On a given day anywhere in the county a Life Flight helicopter can be seen or heard overhead.

Its frequency and proximity make it easy for some Montour County residents to take it for granted — to dismiss it until you or someone you know requires immediate life-saving care.

Life Flight is celebrating its 40th anniversary in 2021. Since it first took flight July 1, 1981, in a single-engine Alouette helicopter, the program has served 75,000 critically ill or injured patients.

The fleet — Pennsylvania’s second-largest critical care transport operation — now features nine twin-engine aircraft at six bases and ground units for patients who need the high-level critical care team but not the urgency of a helicopter evacuation.

The teams average 3,600 transports every year — 70 percent moving patients between medical facilities, 30 percent emergencies.

Impressively, even as the operation has expanded there have only been two incidents involving the operation’s apparatus.

In 1996, an incident resulted in a crew member sustaining minor injuries. The one in 2013 caused no injuries.

“We are extremely proud of Geisinger Life Flight’s record through these past 40 years,” Geisinger spokesman Marc Stempka said.

Pilots and medics on the choppers deserve praise for being out on the front line providing immediate care to patients and getting them to their destination.

Whole other teams working behind the scenes in concert with the flight crew also deserve recognition.

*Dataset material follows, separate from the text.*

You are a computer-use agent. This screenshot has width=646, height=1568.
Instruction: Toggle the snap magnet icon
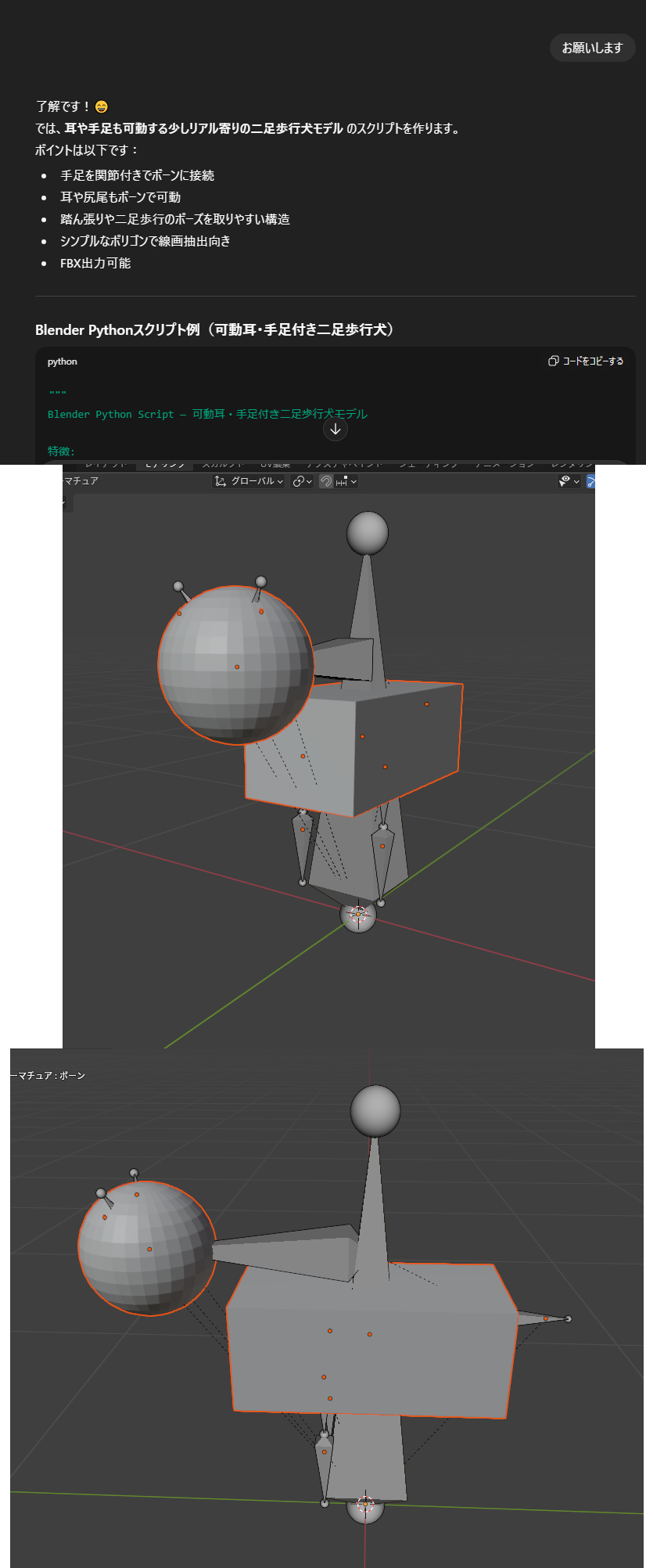coord(326,481)
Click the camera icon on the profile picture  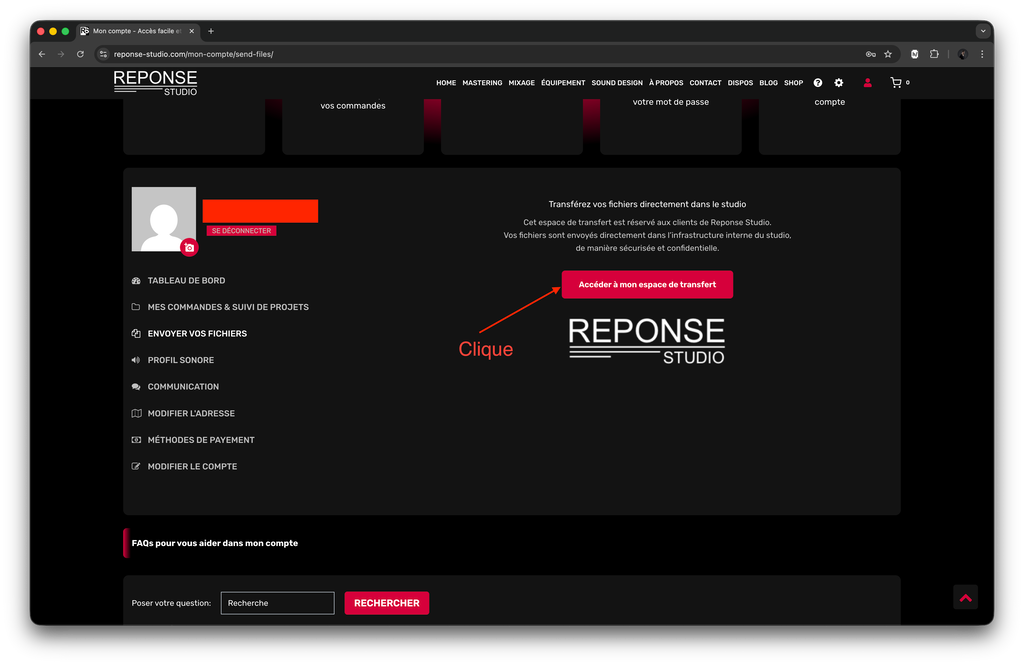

Communication specialists not only coordinate takeoffs and landings — which might be on a highway or an athletic field — they relay detailed information clearly and concisely from air team to in-hospital doctor and back again.

A squad of mechanics deserves praise for keeping the aircraft in the kind of pristine condition that leads to a nearly flawless record over 40 years.

Each helicopter is inspected daily and intensive six- to eight-week inspection is done every 800 flight hours or three years.

Administrators, like Safety Manager Tim Ozimok, handle many roles, including making sure every team is working in harmony. He said good communication among all department and air ambulance employees and strict protocols are critical in keeping Life Flight crew members and critical care patients safe.

“There are so many disciplines we are talking with one another 24 hours a day,” he said.

While the average county resident might be able to tune out the whirring blades of a helicopter overhead, Life Flight’s success and stellar record prove the program’s teams take nothing about their jobs for granted.